With such a model, we’re able to communicate relevant messages to those who are on the brink of saving, and for others who aren’t quite ready to begin yet, we could also address their savings journeys in a more personalized and relevant manner. So this really ups the game for personalization across the board. And we’ve also done this in our enhanced governance framework by automating key model evaluation metrics and our MLOps processes, increasing automation such as automated ROC curves, confusion matrices for classification models, and so on. We also have robust fairness metrics we explore to ensure there’s no disparate impact across different types of demographics. Even for models that are highly explainable, we double down on those to make sure that the models are responsible and present a complete fair picture for the member.

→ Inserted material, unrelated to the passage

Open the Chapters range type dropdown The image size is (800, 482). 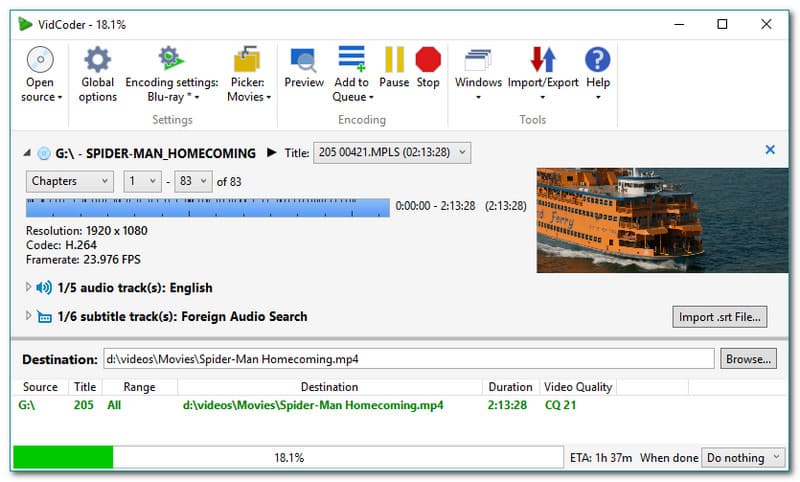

Getting control and reproducing data and features is essential to industrialized ML
And keep in mind, Mission Data is truly focused around the member experience. We have other areas of the Credit Union which also focus on risk and underwriting, and they too also go through these as required. But we wanted to lift this also over to the experiential side because we believe that responsible AI is crucial, especially as we begin scaling this up to hundreds and thousands of models in the future. So all of this transformation doesn’t come without some challenges. So some of the challenges that we addressed that are technical were data wrangling, feature engineering, and code silos. And so, obviously with vast amounts of data, there’s a lot of time that’s actually spent on cleaning the data, transforming the data, getting to actually be in a state where you can make valid predictions for your given use case or for your given model that you’re working on.
And many times, I found that I’m sitting there building a feature and I’m wondering, “Hey, haven’t I built this feature just a few months ago or isn’t there someone else amongst these 21,000 employees who probably also up the same feature?” Well, why should we have to recode it over and over and over again? And that’s really a code silo, where you don’t see either what you’ve done before or certainly we don’t see what someone else is doing elsewhere in the organization. And so, one of the benefits of MLOps, the industrialized machine learning, is you break down these silos so that the same code can be leveraged over and over again by different data scientists, ML engineers, and it’s clearly documented in a centralized location where everything will move to production through that path. And so, what this enables us to do as data scientists is to actually focus more on actually building models and solving business challenges, and less on actually moving those models to production.
Now, that’s an extremely important step and the only way that can happen is with an industrialized ML framework. It allows even the ML engineers to focus more on moving things to production, and by separating those responsibilities, you actually get more efficiency across the board. Now, this also comes to some team challenges because up until now, most people are used to doing everything; you build the model and you productionalize it and you release it. Obviously, also going through all the governance processes which we have across the Credit Union today.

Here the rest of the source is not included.